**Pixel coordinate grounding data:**
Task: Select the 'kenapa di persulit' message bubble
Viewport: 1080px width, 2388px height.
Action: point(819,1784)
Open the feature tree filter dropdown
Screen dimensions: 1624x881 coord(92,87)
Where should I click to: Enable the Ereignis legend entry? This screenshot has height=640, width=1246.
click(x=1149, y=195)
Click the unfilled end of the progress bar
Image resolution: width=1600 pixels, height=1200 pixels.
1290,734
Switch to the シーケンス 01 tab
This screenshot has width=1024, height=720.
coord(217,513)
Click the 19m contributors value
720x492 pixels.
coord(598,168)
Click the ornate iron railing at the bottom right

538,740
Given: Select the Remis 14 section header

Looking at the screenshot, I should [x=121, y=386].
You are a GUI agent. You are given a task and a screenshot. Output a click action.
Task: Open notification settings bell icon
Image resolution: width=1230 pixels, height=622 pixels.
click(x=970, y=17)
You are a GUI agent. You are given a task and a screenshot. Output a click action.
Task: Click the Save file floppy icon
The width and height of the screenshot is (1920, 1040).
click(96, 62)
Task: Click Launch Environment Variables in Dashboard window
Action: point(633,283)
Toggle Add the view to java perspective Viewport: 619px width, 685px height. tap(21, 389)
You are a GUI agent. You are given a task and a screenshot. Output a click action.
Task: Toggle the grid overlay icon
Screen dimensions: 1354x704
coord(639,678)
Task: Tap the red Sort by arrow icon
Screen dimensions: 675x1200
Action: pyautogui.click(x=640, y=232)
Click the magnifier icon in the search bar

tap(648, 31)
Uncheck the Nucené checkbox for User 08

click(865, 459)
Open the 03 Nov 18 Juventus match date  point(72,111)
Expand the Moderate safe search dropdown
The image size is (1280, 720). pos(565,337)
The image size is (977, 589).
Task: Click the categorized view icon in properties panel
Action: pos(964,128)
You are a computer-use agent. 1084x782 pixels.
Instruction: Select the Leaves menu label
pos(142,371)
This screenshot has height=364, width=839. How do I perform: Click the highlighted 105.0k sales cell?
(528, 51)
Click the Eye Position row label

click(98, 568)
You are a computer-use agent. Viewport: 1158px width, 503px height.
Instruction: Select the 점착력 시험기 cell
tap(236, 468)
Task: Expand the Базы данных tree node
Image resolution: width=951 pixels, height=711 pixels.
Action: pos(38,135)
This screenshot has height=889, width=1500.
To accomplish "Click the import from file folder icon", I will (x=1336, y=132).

**Problem statement:** Lines with the string "computer" in the data above: say how many there are, giving the number alone.

**Response:** 2